RECORDS FOR THE TASK ▸
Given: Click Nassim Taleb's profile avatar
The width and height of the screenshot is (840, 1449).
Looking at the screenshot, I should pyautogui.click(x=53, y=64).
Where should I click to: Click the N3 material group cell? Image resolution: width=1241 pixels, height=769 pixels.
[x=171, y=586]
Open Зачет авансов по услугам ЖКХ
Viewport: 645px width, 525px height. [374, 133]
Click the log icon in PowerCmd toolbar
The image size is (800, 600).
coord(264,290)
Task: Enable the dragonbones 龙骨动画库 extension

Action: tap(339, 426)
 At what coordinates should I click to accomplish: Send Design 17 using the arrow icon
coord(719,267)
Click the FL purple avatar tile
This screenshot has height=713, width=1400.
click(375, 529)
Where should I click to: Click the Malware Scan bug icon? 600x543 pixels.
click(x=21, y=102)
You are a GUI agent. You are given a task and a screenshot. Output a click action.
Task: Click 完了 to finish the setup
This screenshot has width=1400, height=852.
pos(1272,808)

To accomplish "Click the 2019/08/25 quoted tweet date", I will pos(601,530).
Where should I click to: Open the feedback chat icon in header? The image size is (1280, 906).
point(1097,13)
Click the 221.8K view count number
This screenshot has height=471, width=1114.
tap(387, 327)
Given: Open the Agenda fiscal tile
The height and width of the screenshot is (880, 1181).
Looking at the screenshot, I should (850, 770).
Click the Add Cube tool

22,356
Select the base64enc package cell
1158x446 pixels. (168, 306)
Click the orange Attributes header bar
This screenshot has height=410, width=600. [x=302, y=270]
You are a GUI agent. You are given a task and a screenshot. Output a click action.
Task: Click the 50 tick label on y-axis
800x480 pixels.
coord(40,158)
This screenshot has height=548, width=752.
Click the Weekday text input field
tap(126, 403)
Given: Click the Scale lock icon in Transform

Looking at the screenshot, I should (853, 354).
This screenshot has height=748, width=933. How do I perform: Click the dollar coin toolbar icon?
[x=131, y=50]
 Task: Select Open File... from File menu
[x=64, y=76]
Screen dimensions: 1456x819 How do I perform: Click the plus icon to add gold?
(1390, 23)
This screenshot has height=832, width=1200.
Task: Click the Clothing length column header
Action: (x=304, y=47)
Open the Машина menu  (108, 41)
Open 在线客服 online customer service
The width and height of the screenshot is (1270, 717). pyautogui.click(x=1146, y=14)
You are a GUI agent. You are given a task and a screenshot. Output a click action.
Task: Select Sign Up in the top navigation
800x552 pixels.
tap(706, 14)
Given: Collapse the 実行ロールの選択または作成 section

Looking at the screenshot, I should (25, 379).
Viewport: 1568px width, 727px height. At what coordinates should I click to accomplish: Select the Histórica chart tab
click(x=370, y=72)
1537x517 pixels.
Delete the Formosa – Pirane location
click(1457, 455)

WHAT THE TASK ASKS ▸ Your task is to print the whole listing again exactly.

OUTPUT OF THE EXERCISE ▸
Given: Click Nassim Taleb's profile avatar
The width and height of the screenshot is (840, 1449).
Looking at the screenshot, I should pyautogui.click(x=53, y=64).
Where should I click to: Click the N3 material group cell? Image resolution: width=1241 pixels, height=769 pixels.
[x=171, y=586]
Open Зачет авансов по услугам ЖКХ
Viewport: 645px width, 525px height. [374, 133]
Click the log icon in PowerCmd toolbar
The image size is (800, 600).
coord(264,290)
Task: Enable the dragonbones 龙骨动画库 extension

Action: tap(339, 426)
 At what coordinates should I click to accomplish: Send Design 17 using the arrow icon
coord(719,267)
Click the FL purple avatar tile
This screenshot has height=713, width=1400.
click(375, 529)
Where should I click to: Click the Malware Scan bug icon? 600x543 pixels.
click(x=21, y=102)
You are a GUI agent. You are given a task and a screenshot. Output a click action.
Task: Click 完了 to finish the setup
This screenshot has width=1400, height=852.
pos(1272,808)

To accomplish "Click the 2019/08/25 quoted tweet date", I will pos(601,530).
Where should I click to: Open the feedback chat icon in header? The image size is (1280, 906).
point(1097,13)
Click the 221.8K view count number
This screenshot has height=471, width=1114.
tap(387, 327)
Given: Open the Agenda fiscal tile
The height and width of the screenshot is (880, 1181).
Looking at the screenshot, I should (850, 770).
Click the Add Cube tool

22,356
Select the base64enc package cell
1158x446 pixels. (168, 306)
Click the orange Attributes header bar
This screenshot has height=410, width=600. [x=302, y=270]
You are a GUI agent. You are given a task and a screenshot. Output a click action.
Task: Click the 50 tick label on y-axis
800x480 pixels.
coord(40,158)
This screenshot has height=548, width=752.
Click the Weekday text input field
tap(126, 403)
Given: Click the Scale lock icon in Transform

Looking at the screenshot, I should (853, 354).
This screenshot has height=748, width=933. How do I perform: Click the dollar coin toolbar icon?
[x=131, y=50]
 Task: Select Open File... from File menu
[x=64, y=76]
Screen dimensions: 1456x819 How do I perform: Click the plus icon to add gold?
(1390, 23)
This screenshot has height=832, width=1200.
Task: Click the Clothing length column header
Action: (x=304, y=47)
Open the Машина menu  (108, 41)
Open 在线客服 online customer service
The width and height of the screenshot is (1270, 717). pyautogui.click(x=1146, y=14)
You are a GUI agent. You are given a task and a screenshot. Output a click action.
Task: Select Sign Up in the top navigation
800x552 pixels.
tap(706, 14)
Given: Collapse the 実行ロールの選択または作成 section

Looking at the screenshot, I should (25, 379).
Viewport: 1568px width, 727px height. At what coordinates should I click to accomplish: Select the Histórica chart tab
click(x=370, y=72)
1537x517 pixels.
Delete the Formosa – Pirane location
click(1457, 455)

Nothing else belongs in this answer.